Kitap yakmak demişken, bir başka tuhaf ve benzer hikayeye geçelim, mutlu sonla biten bir yalancı çoban öyküsü bu - Boing Boing'in haberinden özet geçiyorum; ABD'nin Michigan eyaletinin Troy adlı güzide beldesinde ekonomik güçlükler kütüphaneye desteğin kesilmesine yol açmış ve kütüphanenin kapanması, dolayısıyla kitapların akıbetinin belirsizleşmesi gündeme gelmiş. Leo Burnett / Arc Worldwide ajansının desteğiyle kütüphane için 'ters' bir kampanya düzenlenmiş - Kütüphanenin kapanacağı, kitapların yakılacağı duyurulmuş ve twitter, facebook gibi kanallarda yoğun tepki alan tartışmalar başlamış. Kitapların yakılacağı gece büyük bir parti yapılacağı, kitapların etrafında yakılmazdan önce jonglörlerden ateş yutanlara türlü atraksiyon düzenleneceği, konserler olacağı, adeta bir festival havası eseceği tüm gerilla ve legal yöntemlerle Troy sakinlerine duyurulmuş da duyurulmuş. Haliyle büyük tepki alan organizasyon, partiye birkaç gün kala (facebook sayfasında olaya karşı çıkan insan sayısı epey artınca) bütün bu parti laflarının yalan olduğunu ancak kütüphanenin destek almadığı takdirde kapanmak zorunda kalacağını açıklamış ve sorumlu vatandaşları yapılacak yerel seçimlerde kütüphanenin yaşaması için gereken % 0.7'lik vergi artışı için evet oyu vermeye çağırmış. Sonra ne mi olmuş? Seçimlere rekor katılımla kütüphane ayakta kalmış, bu tuhaf kampanya da hedefine ulaşmış. Onlar ermiş muradına... Yalnış yönlendirmenin doğru kaygılara hizmet etmeyeceğini kim söylemiş? Etik mi, orası ayrı konu elbette... (Don Draper, neredesin?)

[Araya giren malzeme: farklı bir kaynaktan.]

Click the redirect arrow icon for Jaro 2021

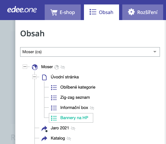(44, 129)
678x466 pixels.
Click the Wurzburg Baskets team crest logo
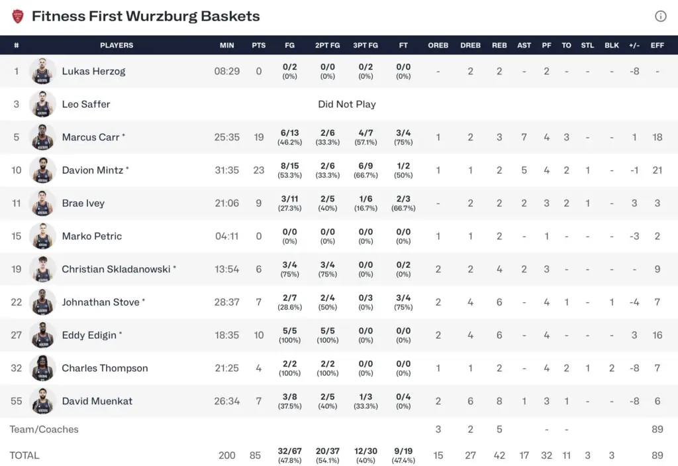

Her neyse, yaz kitapları pıtrak gibi bitmeye başladı bile; yaz kitabı denen konseptle yakından uzaktan alakası olmayan ve uzun zamandır beklenen Hayvan Yemek ise, bugünden itibaren raflarda olacak. Jonathan Safran Foer'in bu metni, aklınızı ve kalbinizi sarsacak. Ezberlerinizi sorgulamak istemiyorsanız okumayın derim.

Ve evet, nemiyle, serinliğiyle, şeftalisiyle, uzun geceleriyle, yakan güneşiyle Temmuz geldi sonunda! Haftaya başlarken Temmuz'un yakında şehre atacağı Morrissey'den gelsin öyleyse: Meat is Murder.


(Görselde Xu Bing'e ait bir iş; Gökten Bir Kitap - Xu Bing, bu enstalasyon için tamamen yeni ve anlamdan yoksun bir dil yaratmış - yeni karakterler, yeni kelimeler, bitmek bilmeyen parşömenler vs. Yeni bir evren?)